»Sichere Herkunftsstaaten«: Alle schauen auf die Grünen
Fraktionschefin Göring-Eckardt gegen Nachverhandlungen: »Wir brauchen einen neuen Vorschlag« / Wie entscheiden sich Grüne in Baden-Württemberg und Hessen? / Ex-Minister Trittin warnt seine Partei vor einem Ja
Berlin. Kurz vor der geplanten Abstimmung im Bundesrat hat Grünen-Fraktionschefin Katrin Göring-Eckardt weitere Verhandlungen im Streit um die Einstufung der Maghrebstaaten als angeblich sichere Herkunftsländer abgelehnt. »Wo gefoltert wird, ist es nicht sicher«, sagte Göring-Eckardt der »Passauer Neuen Presse« mit Blick auf Algerien, Tunesien und Marokko. »Wir brauchen keine Nachverhandlungen über die sicheren Herkunftsländer, wir brauchen einen neuen Vorschlag, wie man das Problem der Migration aus Nordafrika real in den Griff bekommt.«
Göring-Eckardt regte an, abgelehnten Flüchtlingen aus diesen Ländern die Rückkehr mit finanziellen Beihilfen schmackhaft zu machen. »Das können Mikrokredite oder die Anschubfinanzierung für ein kleines Gewerbe sein«, sagte die Fraktionschefin. »Das ist billiger als eine zwangsweise Rückführung und hilft auch den Menschen.« Zudem müsse die Bundesregierung die Bereitschaft der Herkunftsländer zur Rücknahme abgelehnter Flüchtlinge durchsetzen, anstatt diese Länder als sicher einzustufen.

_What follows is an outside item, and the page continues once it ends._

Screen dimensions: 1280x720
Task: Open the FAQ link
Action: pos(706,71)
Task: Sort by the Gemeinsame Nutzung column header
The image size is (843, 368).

Mit einer von der Großen Koalition auf den Weg gebrachten Neuregelung, über die am Freitag der Bundesrat abstimmt, sollen Marokko, Algerien und Tunesien zu sicheren Herkunftsländern erklärt werden. Damit will die Bundesregierung die Asylverfahren von Flüchtlingen aus diesen Ländern beschleunigen. Ziel der Neuregelung ist es, Asylbewerber aus den nordafrikanischen Staaten Tunesien, Marokko und Algerien schneller abschieben zu können. Für eine Mehrheit sind aber auch Stimmen aus Bundesländern nötig, in denen die Grünen an der Regierung beteiligt sind. Eine ausreichende Zustimmung von Seiten der Grünen galt zuletzt aber als praktisch ausgeschlossen. Dazu müssten mindestens drei der zehn Länder zustimmen, in denen die Grünen in der Regierung sitzen. Schwarz-Rot hatte sich zu Nachverhandlungen bereit erklärt, um den Bedenken der Grünen Rechnung zu tragen.

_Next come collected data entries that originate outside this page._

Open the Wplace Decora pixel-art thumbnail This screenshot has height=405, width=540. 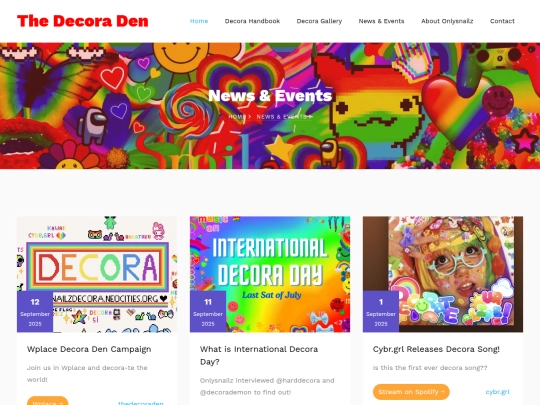point(97,274)
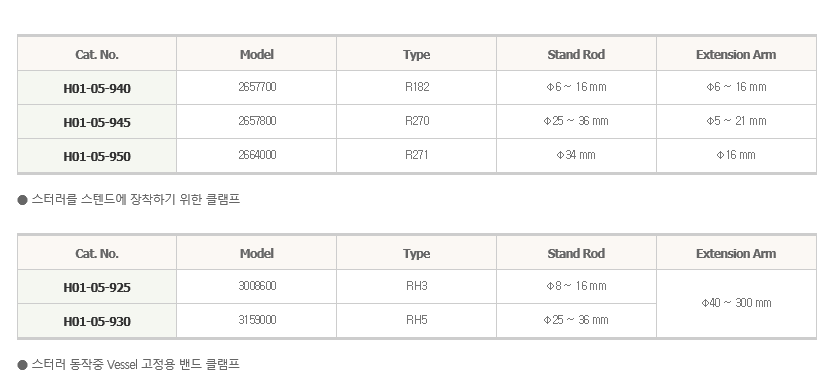Image resolution: width=830 pixels, height=388 pixels.
Task: Select catalog number H01-05-945
Action: [x=97, y=122]
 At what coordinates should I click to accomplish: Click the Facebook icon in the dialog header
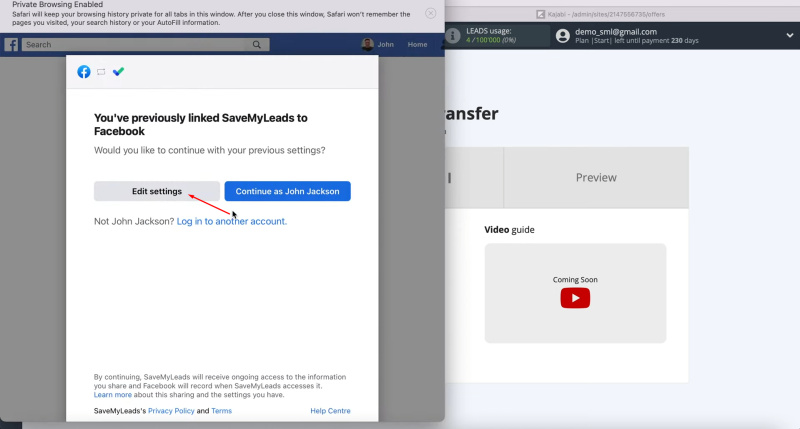click(84, 72)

Derweil deutet sich eine Zustimmung Baden-Württembergs im Bundesrat an. Damit würde Ministerpräsident Winfried Kretschmann den grün-schwarzen Koalitionsstreit in Stuttgart beilegen, sich aber zugleich gegen den Kurs seiner Partei stellen, die das Gesetz ablehnt. Grundlage für Kretschmanns Entscheidung ist nach Informationen der Deutschen Presse-Agentur ein Kompromissangebot. Wie die dpa am Mittwoch aus Kreisen der Koalitionsparteien in Stuttgart erfuhr, soll es eine zusätzliche Vereinbarung geben. Danach sollen besonders gefährdete Gruppen wie Homosexuelle, politische Akteure und Journalisten aus den Maghreb-Staaten weiter Schutz erhalten. Der Kompromiss würde damit auf eine Stellungnahme des Bundesrates vom März eingehen. Demnach könnte die Bundesregierung den Ländern auch mit einer Altfallregelung für langjährige Asylverfahren entgegenkommen.
Die meisten grün-mitregierten Länder neigen zur Enthaltung, was faktisch einem Nein entspricht. Bereitschaft zum Umschwenken deutete sich am Mittwoch aber auch im schwarz-grün regierten Hessen an. »Wir verhandeln und ich bin nach wie vor der Auffassung, dass man hier zusammenkommen kann«, sagte Ministerpräsident Volker Bouffier (CDU). Er werbe dafür, auf der Ministerpräsidentenkonferenz an diesem Donnerstag in Berlin einen gemeinsamen Weg zu finden. Falls nicht, wäre die Anrufung des Vermittlungsausschusses das beste Verfahren, sagte Bouffier.
Die rot-grüne Landesregierung Niedersachsens will sich voraussichtlich enthalten, will sich nach Angaben einer Sprecherin aber erst am Donnerstagabend endgültig festlegen. Auch das rot-grün regierte Nordrhein-Westfalen mache das Votum abhängig von den weiteren Beratungen mit Kanzleramtsminister Peter Altmaier (CDU), sagte Innenminister Ralf Jäger (SPD) in Düsseldorf.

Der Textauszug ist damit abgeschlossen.